Perguntas frequentes

Burnout e depressão são a mesma coisa?
Não. O burnout está ligado ao contexto de trabalho ou de sobrecarga contínua, e costuma aliviar parcialmente quando a pessoa se afasta desse contexto. A depressão atinge todas as áreas da vida, inclusive as que antes davam prazer. Os dois quadros podem coexistir, e apenas um médico ou psicólogo pode fazer essa diferenciação.
Preciso de atestado ou de afastamento para tratar?
Não é pré-requisito para iniciar um acompanhamento em hipnoterapia. A decisão sobre afastamento é médica e depende da gravidade do quadro e da avaliação do médico do trabalho. Como o burnout consta da lista de doenças relacionadas ao trabalho do Ministério da Saúde, esse caminho existe formalmente quando é necessário.
O feriado de 7 de setembro dá conta de recuperar um professor esgotado?
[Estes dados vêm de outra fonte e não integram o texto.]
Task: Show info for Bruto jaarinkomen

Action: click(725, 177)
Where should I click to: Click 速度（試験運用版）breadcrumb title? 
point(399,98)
Não. A data marca a Independência proclamada em 1822 e, nas escolas brasileiras, costuma virar semana de projetos sobre cidadania — direitos, deveres e participação —, o que significa mais trabalho, e não menos, para quem organiza tudo isso. Descanso pontual recompõe fadiga; não desfaz burnout. Se você voltou do feriado no mesmo estado em que entrou, isso é informação clínica: o que está esgotado não é o corpo de uma semana, é a reserva de meses.
Quantas sessões de hipnoterapia são necessárias?
Depende do tempo de evolução do quadro e do que já foi tentado antes. Em casos de esgotamento, é comum um trabalho de algumas semanas, com reavaliação do que mudou ao longo do processo. Qualquer previsão fechada antes da primeira avaliação seria uma estimativa sem base.
A hipnoterapia substitui o remédio que meu médico prescreveu?
Não substitui, e nenhuma orientação sobre medicação parte daqui. Manter, ajustar ou suspender um tratamento é decisão exclusiva do médico que prescreveu. A hipnoterapia atua como trabalho complementar, sobre respostas automáticas como sono, ativação corporal e padrões de pensamento.
Mom burnout é um diagnóstico ou só cansaço materno?
Não é um diagnóstico formal na CID-11, que descreve o burnout no contexto ocupacional. Ainda assim, o mecanismo é o mesmo: exigência contínua, ausência de pausa e pouca margem de controle sobre o próprio dia. Clinicamente, o quadro se apresenta de forma reconhecível e merece o mesmo cuidado.
Dá para tratar sem sair do emprego ou trocar de escola?
Na maioria dos casos, sim. O trabalho clínico não muda as condições externas, mas atua sobre o estado de alerta contínuo e sobre as exigências internas que impedem a recuperação. Em situações graves, com risco à saúde, o afastamento pode ser indicado — e essa avaliação cabe ao médico.